The rise between each stair is perfect. You're not straining to climb up the side of a cliff with every step and the run is also perfect and accommodates a size 9 shoe absolutely perfectly. The width of the stairs is perfect and allows substantial ingress and egress of passage, even when there are trains arriving hither and yon up above. There are also windbreakers at station level, which means that even on windy days, for a train station which is both exposed and almost on top of the harbour, passengers can ascend and descend without copping a battering from the wrath of the elements.
Every single thing about the stairs at Milsons Point Railway Station is so utterly perfect in every conceivable way that its very existence is almost a fluke of history.

Yes there are grander stations in Sydney such as Sydney Terminal with its steel frame, arching cathedral like above; there are the twin jewels of the City Circle, Museum and St James, which are prettier than a chocolate box at Christmas; and there is what's left of the modernist Eastern Suburbs Railway line with its tiles and two-tone colour schemes but only Milsons Point Railway Station has a feature where function trumps form so eloquently.
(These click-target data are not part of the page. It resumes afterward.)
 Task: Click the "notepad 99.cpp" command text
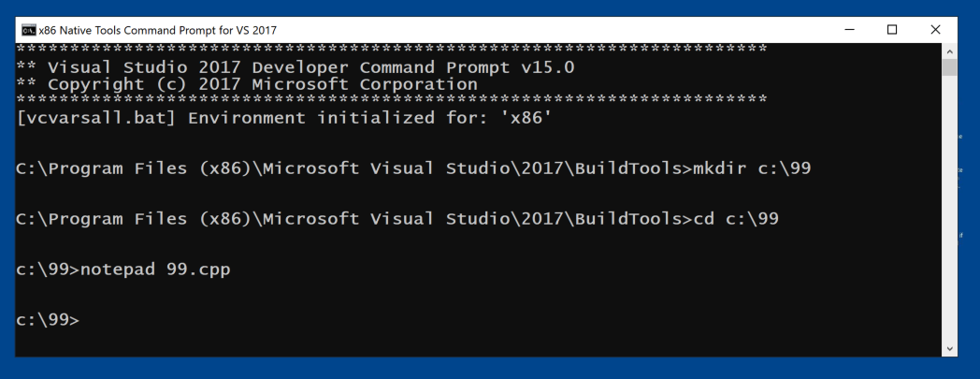coord(155,270)
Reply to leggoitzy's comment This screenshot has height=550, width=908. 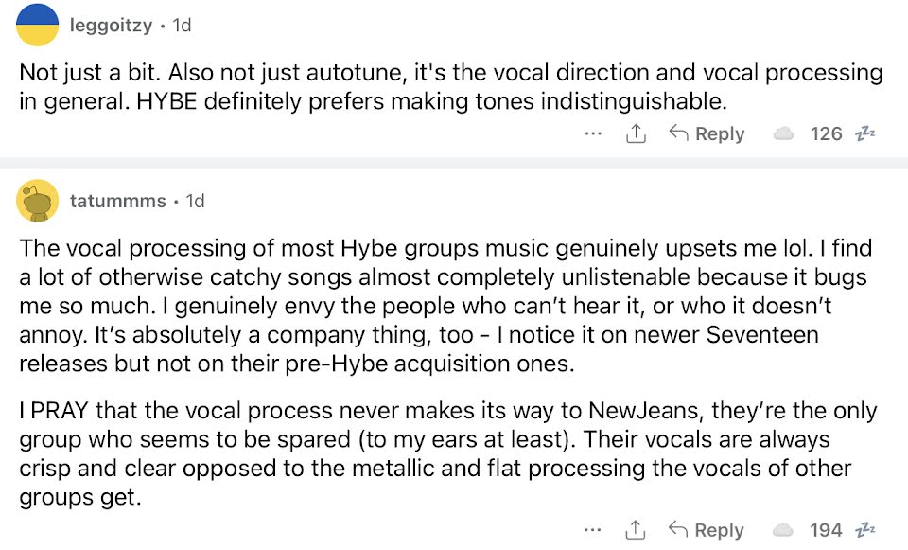707,134
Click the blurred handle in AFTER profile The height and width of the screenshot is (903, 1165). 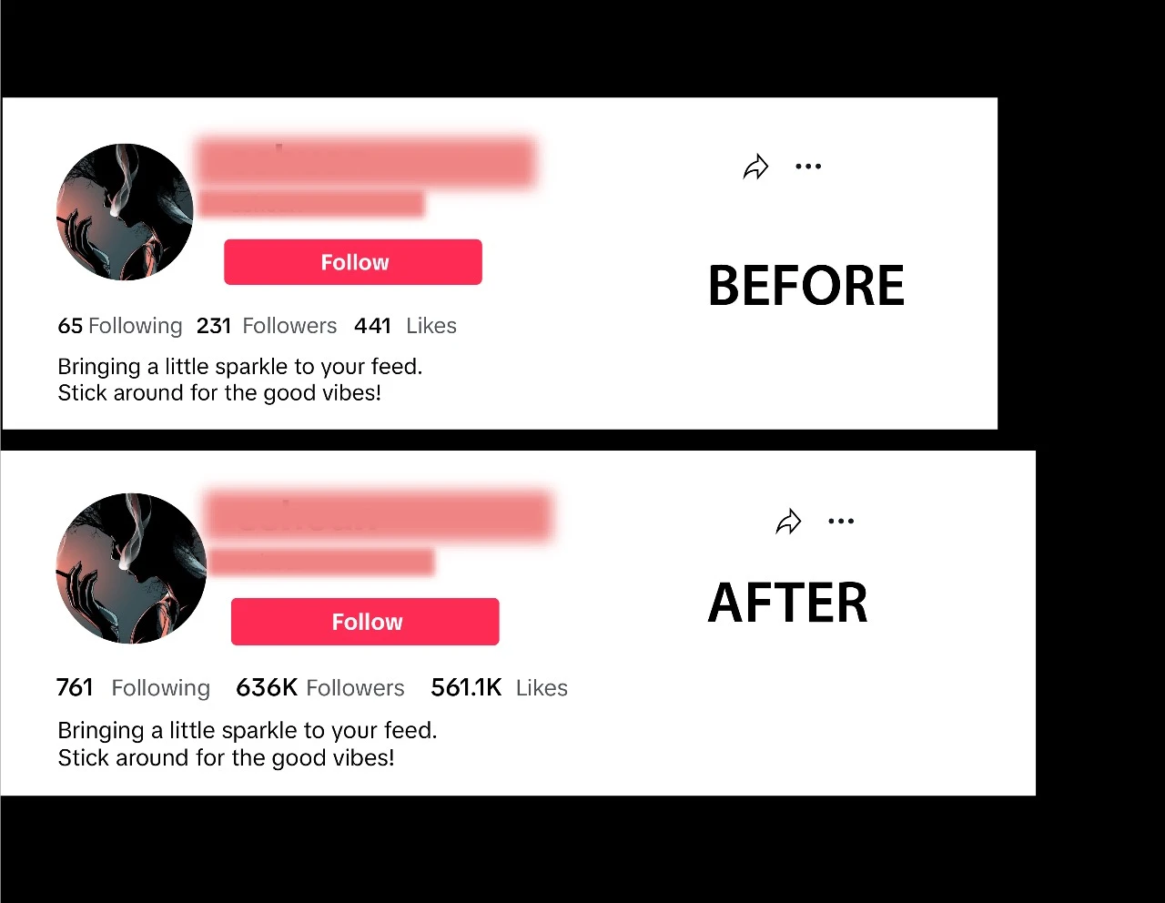coord(320,562)
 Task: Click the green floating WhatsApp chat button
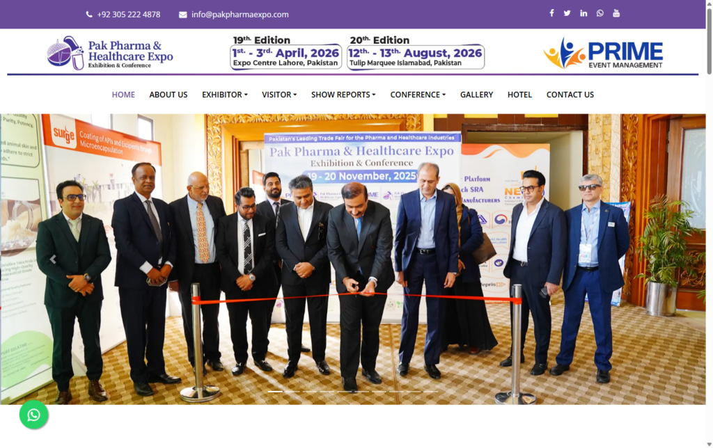(x=33, y=415)
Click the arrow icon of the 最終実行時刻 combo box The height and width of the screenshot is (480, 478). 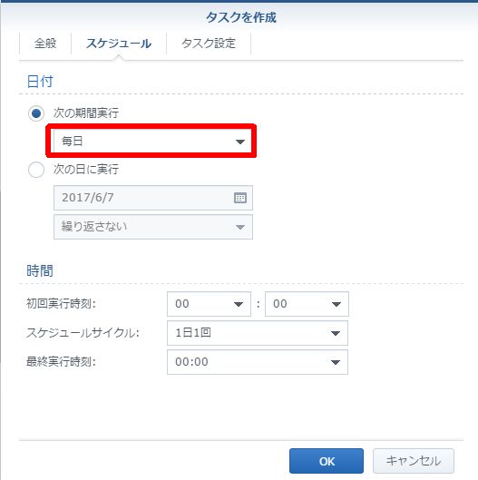tap(336, 362)
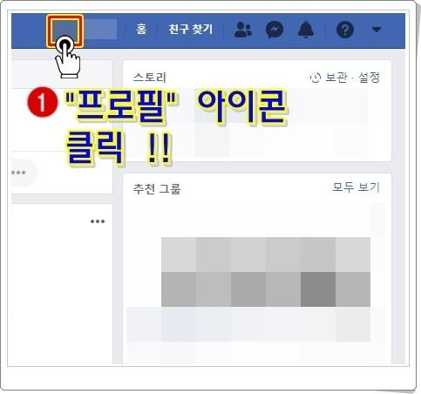Open the friend requests people icon

pyautogui.click(x=243, y=30)
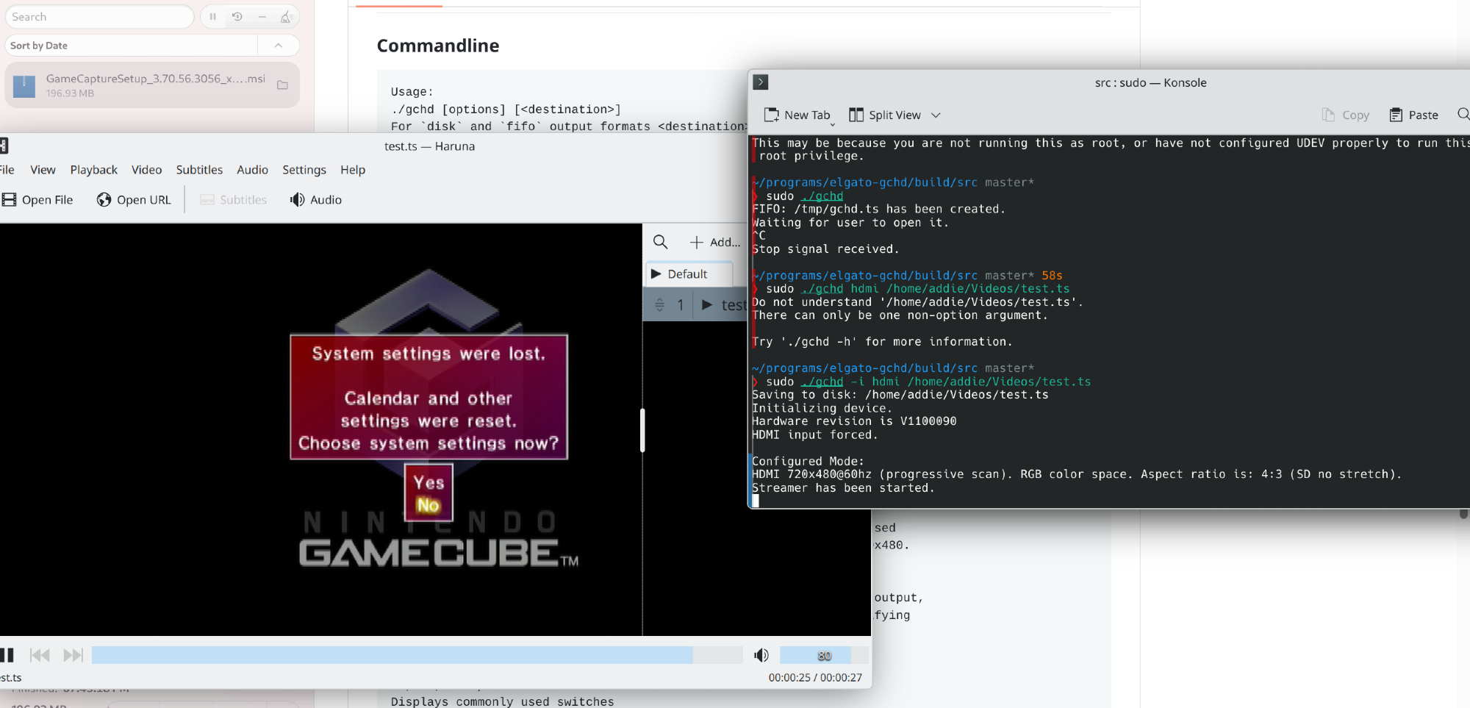This screenshot has height=708, width=1470.
Task: Pause playback in Haruna player
Action: 8,655
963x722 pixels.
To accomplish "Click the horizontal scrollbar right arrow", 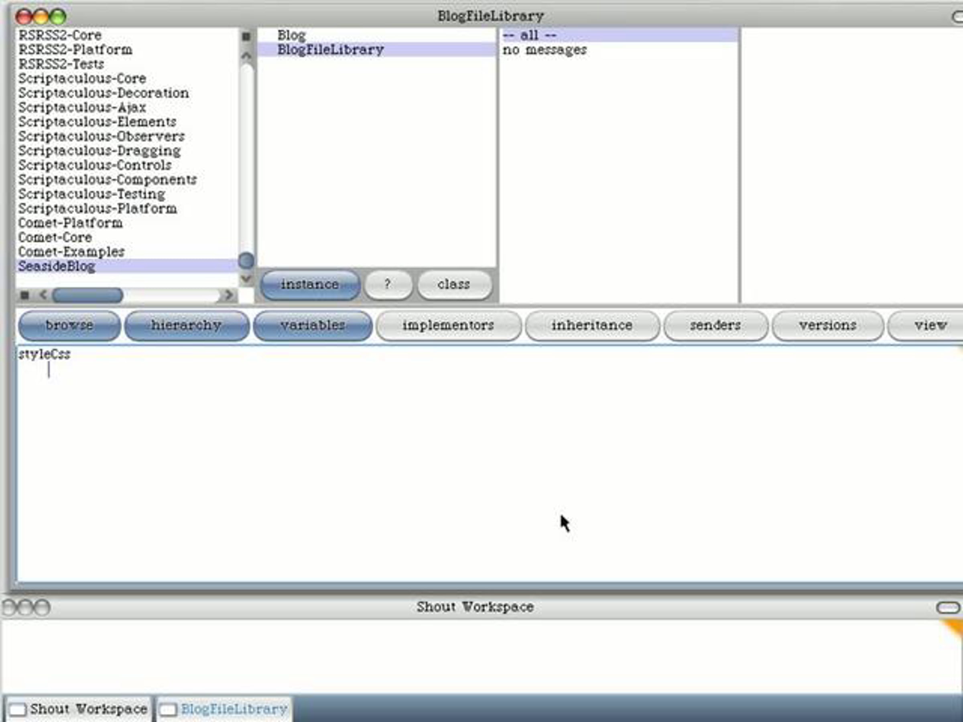I will (x=228, y=295).
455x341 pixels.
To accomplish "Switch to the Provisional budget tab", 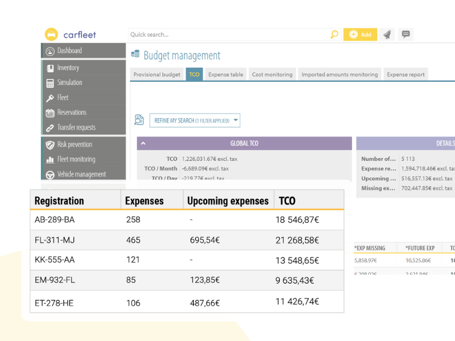I will coord(157,74).
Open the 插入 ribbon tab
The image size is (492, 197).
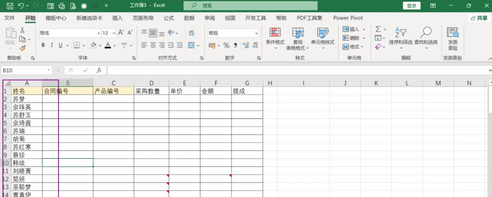click(x=117, y=18)
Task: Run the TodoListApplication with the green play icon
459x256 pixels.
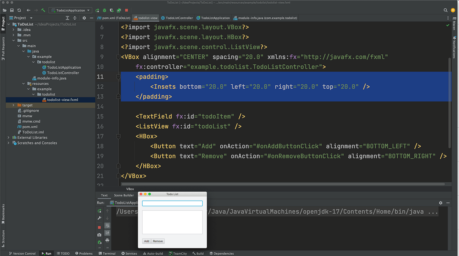Action: 97,10
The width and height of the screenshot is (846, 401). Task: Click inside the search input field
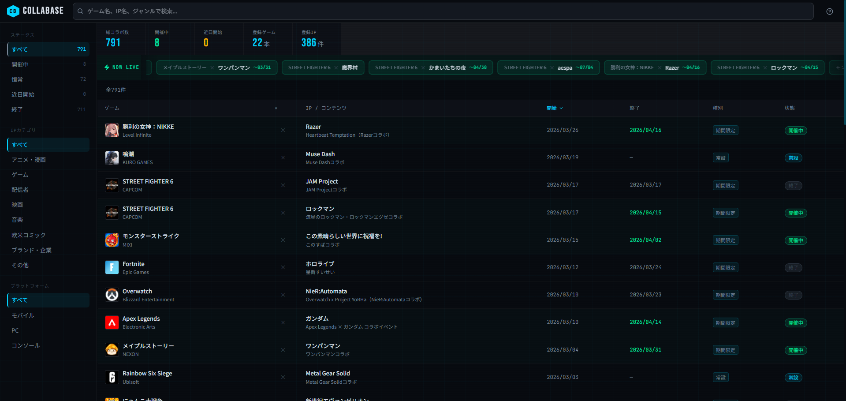click(x=265, y=11)
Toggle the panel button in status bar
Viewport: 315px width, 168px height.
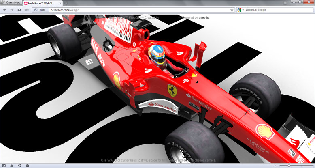4,166
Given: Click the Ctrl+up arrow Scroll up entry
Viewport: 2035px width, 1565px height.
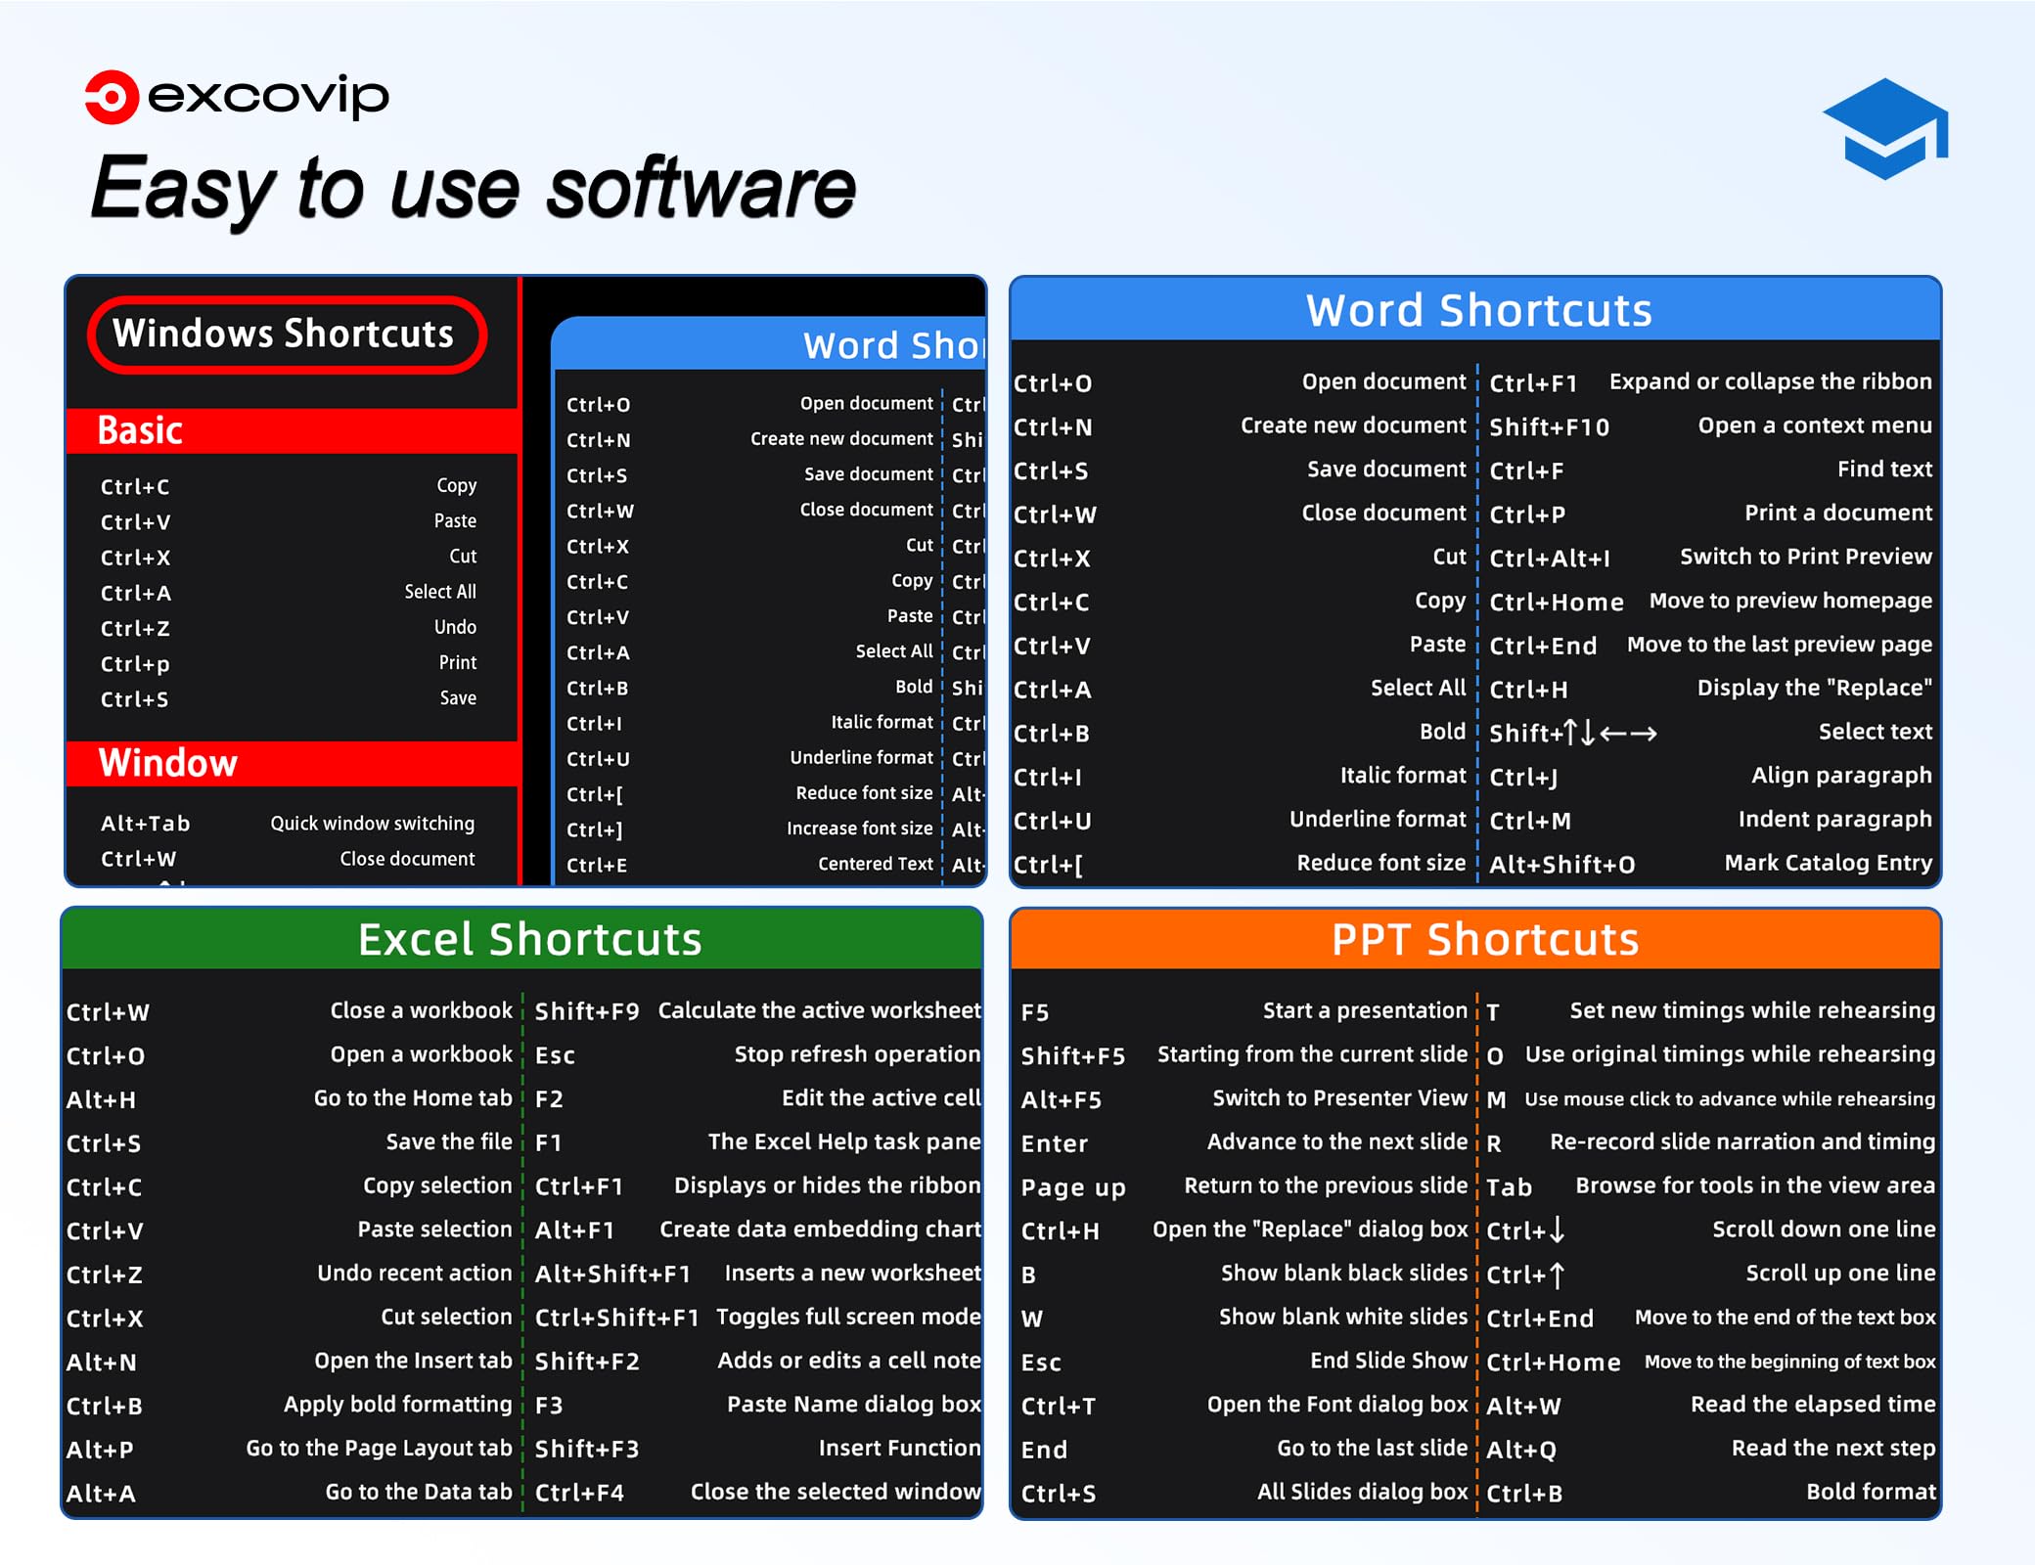Looking at the screenshot, I should click(1709, 1274).
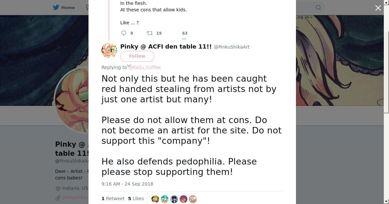Screen dimensions: 389x204
Task: Click the fourth liker's purple avatar
Action: pos(183,199)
Yet there is a kind of sadness in this perfection, a melancholia which goes by unnoticed by the general public. Maybe a few of the many throngs who cross the Sydney Harbour Bridge daily, notice this sadness but if they do, they remain silent.
Milsons Point Railway Station is a twin. Its twin died a forlorn death when the Cahill Expressway appeared and then finally when the Warringah Expressway devoured entire streets of North Sydney, the body was disposed of. I refer to the Milsons Point Tram Station which used to stand on the elevated platform where the toll booths and lanes 7 & 8 now run. Trams used to fly over the Bradfield Highway to North Sydney Station and Blue St via a box girder bridge but once the tram lines were unceremoniously ripped asunder, the tram station ceased to have a purpose.
The perfect stairways at the Railway Station were duplicated at the Tram Station and alas they too faced the hand of destruction.
Milsons Point Railway Station hasn't mourned its twin's loss though. As the sole remaining station on the bridge's approaches, it is a glory hog. It has become a prime vantage point from which to watch the New Year's fireworks displays and the bridge itself is still something whose glow it can bask in.

Beautiful perfection; melancholic destruction - What did you see in this picture? If you still say "a shoe on a set of stairs" then I still don't question your powers of observation. You may however, question my sanity because I just wrote a 770 word piece about a set of stairs.